Atmospheric methane concentrations have been higher since the twenty-first century, and in the last two years, the gas has reached a peak that could provoke a critical greenhouse gas scenario.

Methane levels have increased in the past two decades. Photo credit: Sierraclub.org
Methane levels have increased in the past two decades. Photo credit: Sierraclub.org

A study shows the recent growing role of methane in climate change and stresses how important is to address the problem. Current efforts to fight climate change and to reach the proposed global warming reduction of two degrees Celsius by the Paris Agreement will be undermined if methane levels are not taken into consideration.

The paper makes a call to the scientific community also to focus their attention on methane and raise awareness about its dangers.
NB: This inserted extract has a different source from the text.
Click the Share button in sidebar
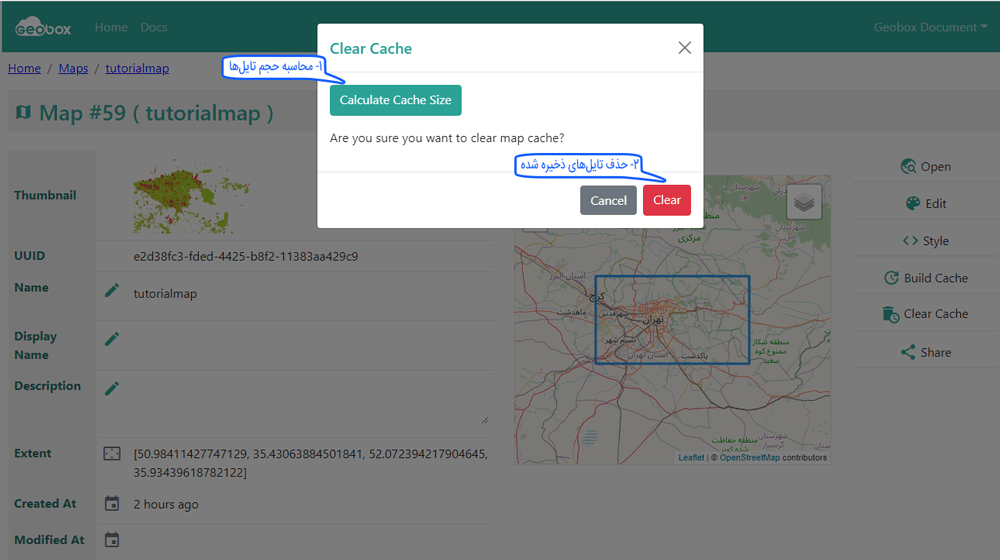Image resolution: width=1000 pixels, height=560 pixels. [x=925, y=352]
Methane is a smaller component than carbon dioxide, but its consequences to climate change are more potent.

Methane levels on the rise but the cause has not yet been discovered

Scientists have not found what are the reasons behind the mounting levels of CH4, but new analysis suggested that agriculture could be a contributor. Methane atmospheric levels were higher from 2000 to 2007, but they jumped sharply in 2014 and 2015. This increase happens to meet agricultural expansion during that period.

According to the Food and Agriculture Organization of the United Nations, livestock operations around the world produced 1,300million head of cattle in 1994, and by 2014, the number of heads rose to 1,500 million.

Cattle operations involved cows, animals that expel large quantities of methane due to their diets processed in the cow’s digestive system. Another human activity producing methane are rice paddies, which also have increased in the past decade. The flooded soils make frequently host microbes that produce CH4.

Fossil fuel exploration also contributes to methane production, but only about a third part of the estimated methane levels that are currently present in our atmosphere.

Methane is harder to study, but scientists have already started to address the problematic

“I’m optimistic that the scientific community and the policymakers will be able to have better information. I’m optimistic because there are new satellites coming along that will give us the power to see methane concentrations all over the world on a regular basis,” explained Professor Robert Jackson from Stanford University, authored of the editorial on methane levels.

The editorial and the study on CH4 levels was published in the journal Environmental Research Letters (ERL).

Marielle Saunois, an assistant professor of the Université de Versailles Saint Quentin, along with Prof. Jackson, said that some researchers are working on different ways to reduced methane emissions from farms.

The efforts include studies that have proved that changing cows diet, supplementing it with linseed oil, for example, could reduce the amount of CH4 produced by the animals.

Jackson said that there is a lot of pressure on the fossil fuel industry, but methane current high concentrations also demand to focus attention in agriculture. Both the study and the editorial on methane levels in the atmosphere will be discussed tomorrow at the American Geophysical Union in San Francisco.